**Trecho da página:**
Ninguém gostaria de estar na situação na qual todo o mundo se encontra hoje, após a crise do coronavírus. As pessoas estão premidas entre dois medos, de uma aceleração no ritmo das contaminações que leve a um cenário de terror como da Espanha ou Itália, por um lado, e de uma crise econômica sem precedentes, que lhes empurre ao desemprego e à carestia em massa, por outro. E o pior: uma hipótese não exclui necessariamente a outra. O que fazer numa hora dessas, em que muitos estão presos em casa, esperando notícias, talvez buscando equilíbrio entre a ansiedade e o desânimo? Só há uma resposta possível para isso: fazer com que, de alguma maneira, essa reclusão forçada seja útil. E não existe maneira melhor de fazer isso do que tentar desacelerar um pouco, e refletir. Quase nunca há tempo no dia a dia, nas coisas urgentes da vida que exigem todo o empenho, sempre adiando-se aquilo que é importante em razão daquilo que não pode esperar. Mas, justamente num momento de crise, durante o qual -- em situações normais -- muitos se sentiriam compelidos a sair tomando atitudes, há a oportunidade dessa vez de fazer algo diferente, usar um pouco desse tempo para pensar.
As preocupações justificáveis com o bem-estar próprio e da família, com a saúde das pessoas queridas, com a situação financeira, ganharam um componente novo e importante, que embaralha o jogo e pode fazer com que indivíduos sempre muito resolutos sintam-se impotentes diante de um fenômeno em escala global. Justamente essa escala deve merecer atenção agora. Quando as pessoas percebem que não estão isolados, que os acontecimentos em quaisquer lugares do mundo, e com quaisquer grupos de pessoas, podem muito bem afetá-las, essa só pode ser uma conclusão que ajuda a todos, à sociedade em geral, a passar para um outro patamar de civilização. Importa, de maneira concreta, que o vizinho próximo, do apartamento ao lado, não esteja contaminado. E, de maneira igualmente decisiva, que a Ásia, a Europa, a África tenham sucesso no combate à doença, porque do contrário ela pode retornar à porta de todos.

**Descrição do problema:** Escreva a continuação do texto sobre a crise do coronavírus, começando logo depois da última frase apresentada. Os registros provêm de outra fonte.

Entradas de dados coletadas:

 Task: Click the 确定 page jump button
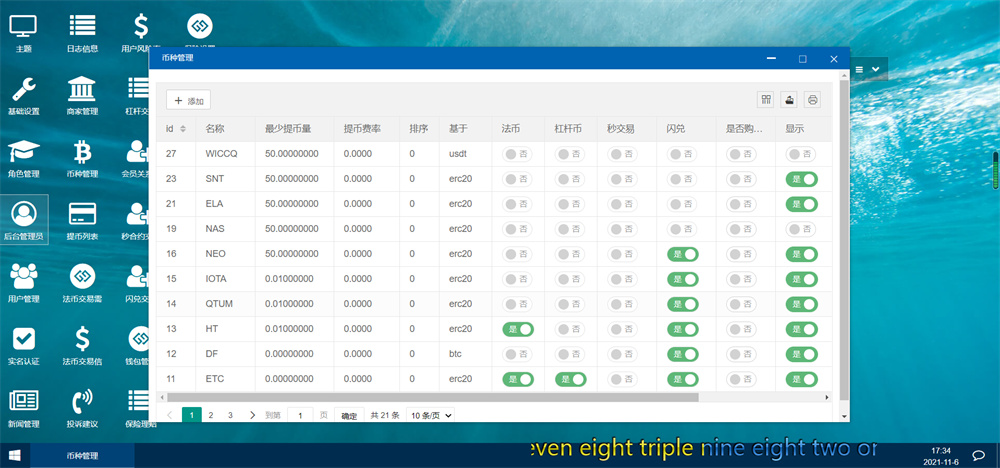(x=349, y=415)
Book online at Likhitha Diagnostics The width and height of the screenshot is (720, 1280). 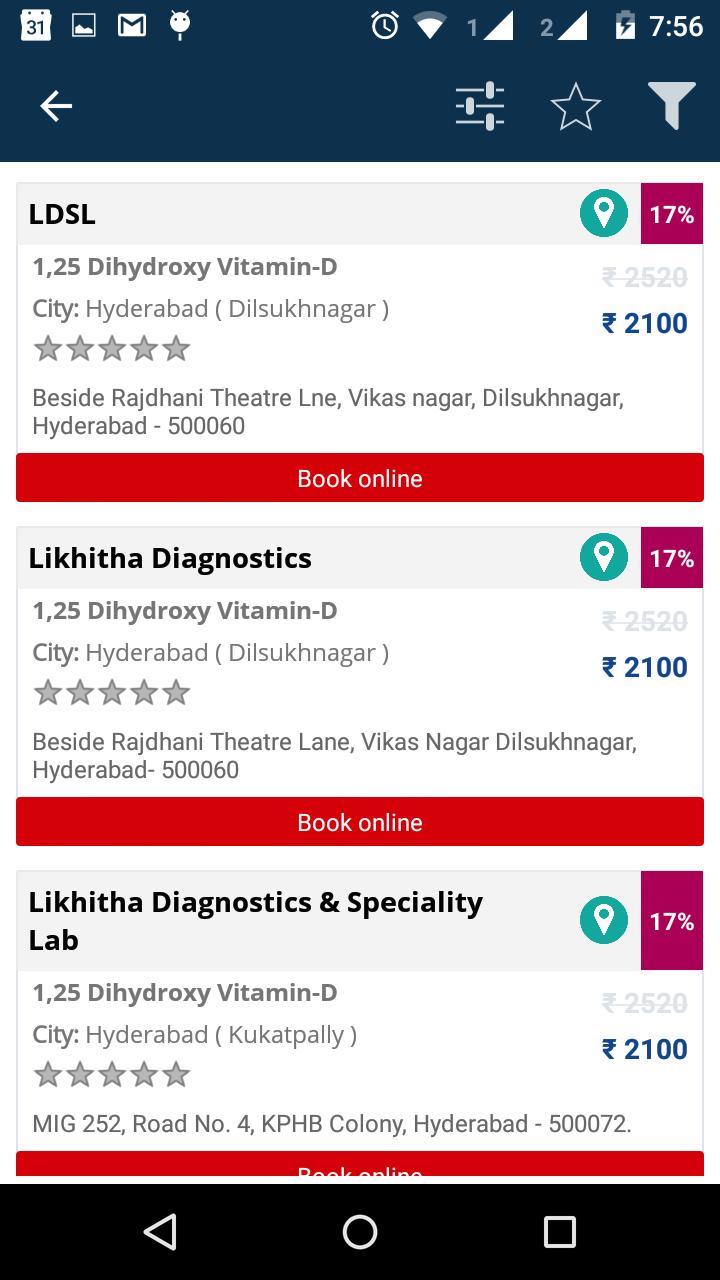(360, 822)
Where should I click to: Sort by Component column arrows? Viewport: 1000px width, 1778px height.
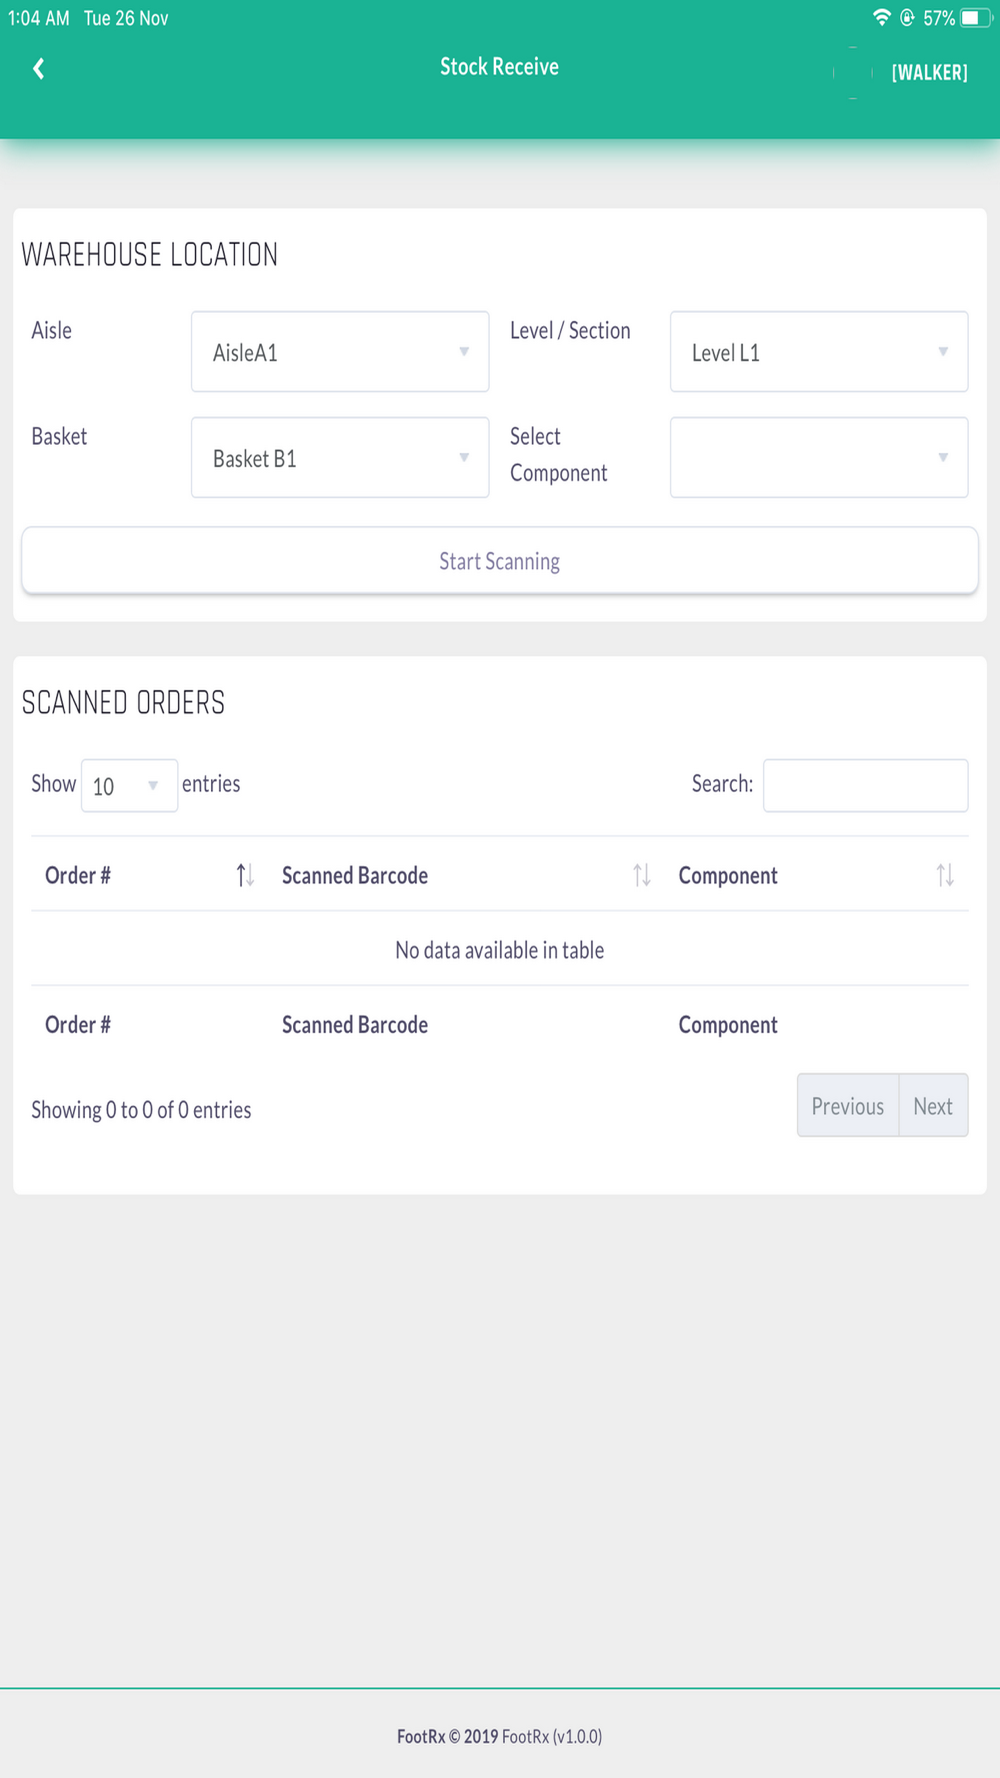(945, 876)
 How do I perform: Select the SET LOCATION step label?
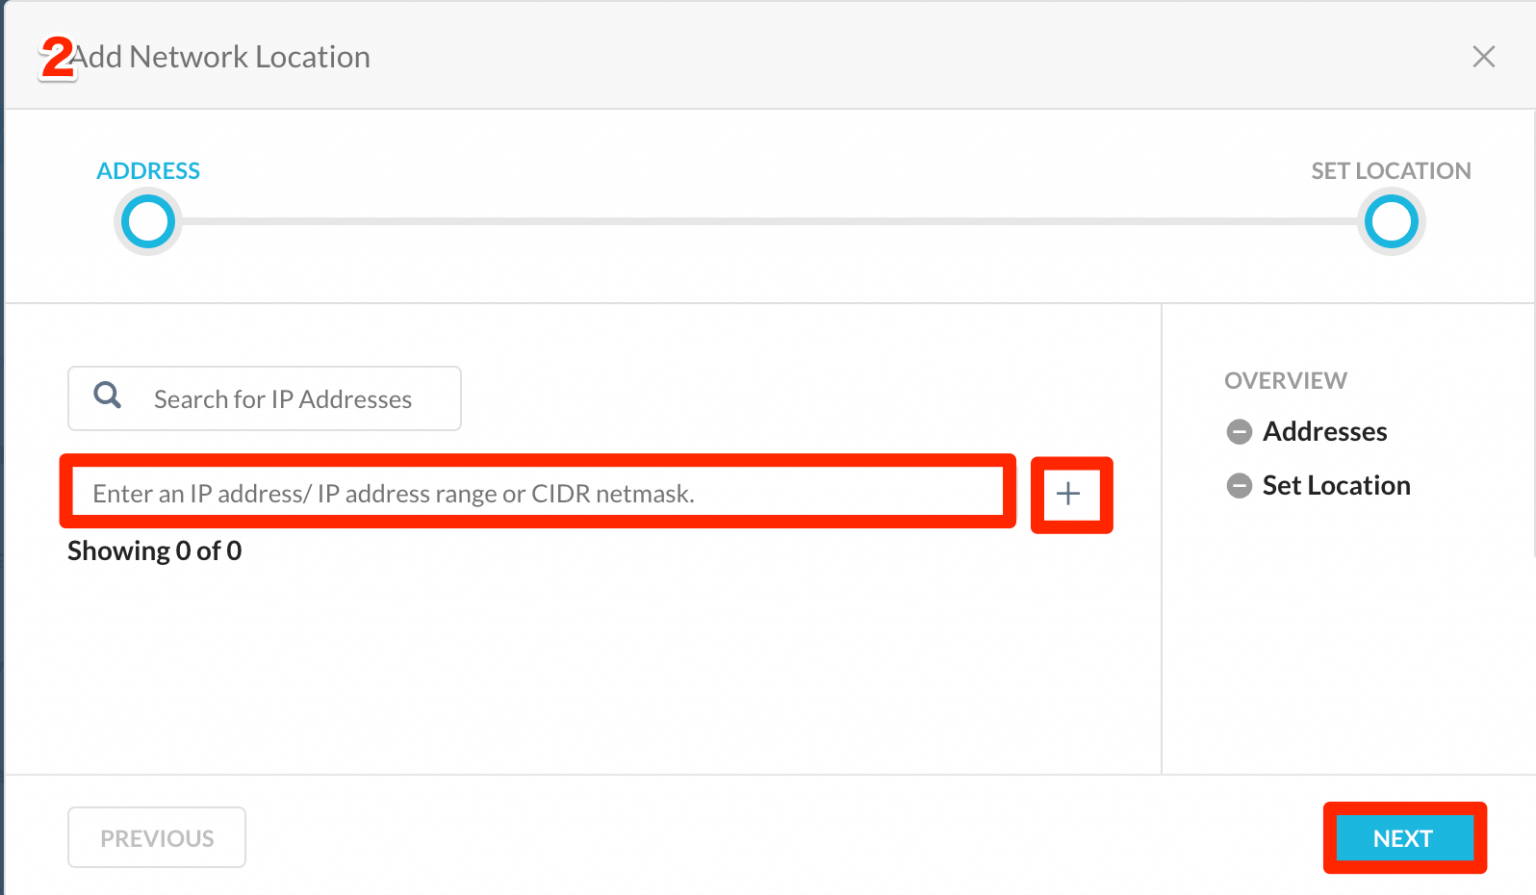[1390, 171]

**Resultado do exercício:**
Neste momento, à procura de respostas, é preciso lidar com os conceitos de "pesquisa", "políticas públicas", "sistemas de saúde", "relações internacionais". Aquilo que era distante demais, genérico demais, abstrato demais, ganha atenção e densidade. Então, pode-se perceber como se faz ciência, e como ela importa de maneira muito efetiva para o bem-estar da população; e ela não se faz às pressas. Anos a fio, com financiamentos que não se sabe se darão resultados práticos, tomando decisões arriscadas, que ninguém sabe ao certo se serão de fato efetivas, com a penosa junção de saberes em áreas de especialização que lidam com o mundo físico, com as formas de vida e com as organizações sociais: é disso que se faz a boa ciência, a única que pode dar respostas neste momento.
Portanto, que a sociedade possa, ao menos, refletir, e emergir dessa situação o mais breve possível com a revalorização do papel da pesquisa científica no Brasil, com todos os custos e incertezas que ela envolve. Mas também com uma visão renovada do que significa viver juntos nesse pequeno e belo planeta.